- _DATA TO USE_
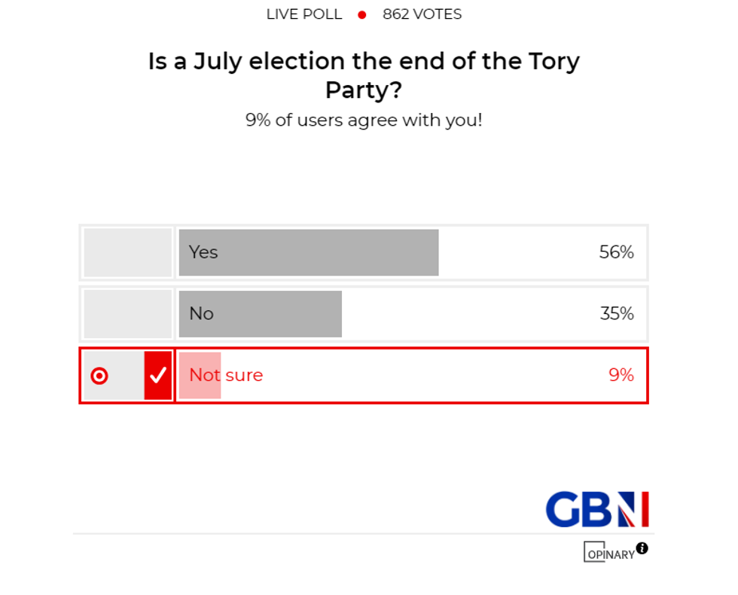Click the 35% result for No
The image size is (738, 595).
click(617, 313)
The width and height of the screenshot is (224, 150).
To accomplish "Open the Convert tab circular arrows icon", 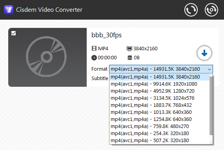I will [x=191, y=10].
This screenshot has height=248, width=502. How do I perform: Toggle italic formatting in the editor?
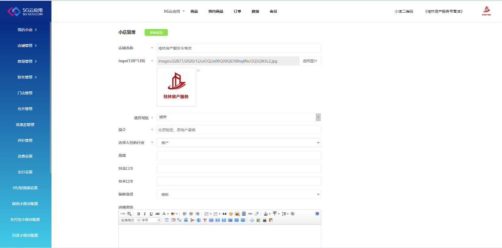pyautogui.click(x=145, y=214)
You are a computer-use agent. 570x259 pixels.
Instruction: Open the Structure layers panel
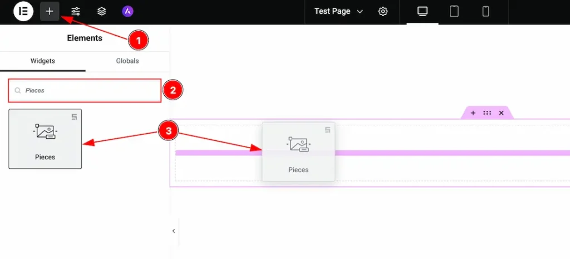(101, 11)
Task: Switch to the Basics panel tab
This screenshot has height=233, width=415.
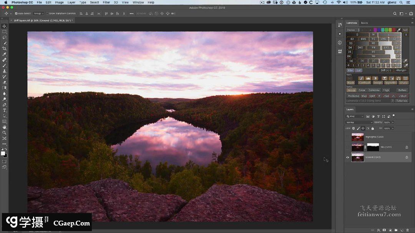Action: pos(364,23)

- _REQUIREMENTS_
Copy out the stretch of the records from the line containing "Task: Switch to the Basics panel tab" through the end of the records, leaving out the pictures.

- _RESULT OF THE TASK_
Task: Switch to the Basics panel tab
This screenshot has height=233, width=415.
Action: pos(364,23)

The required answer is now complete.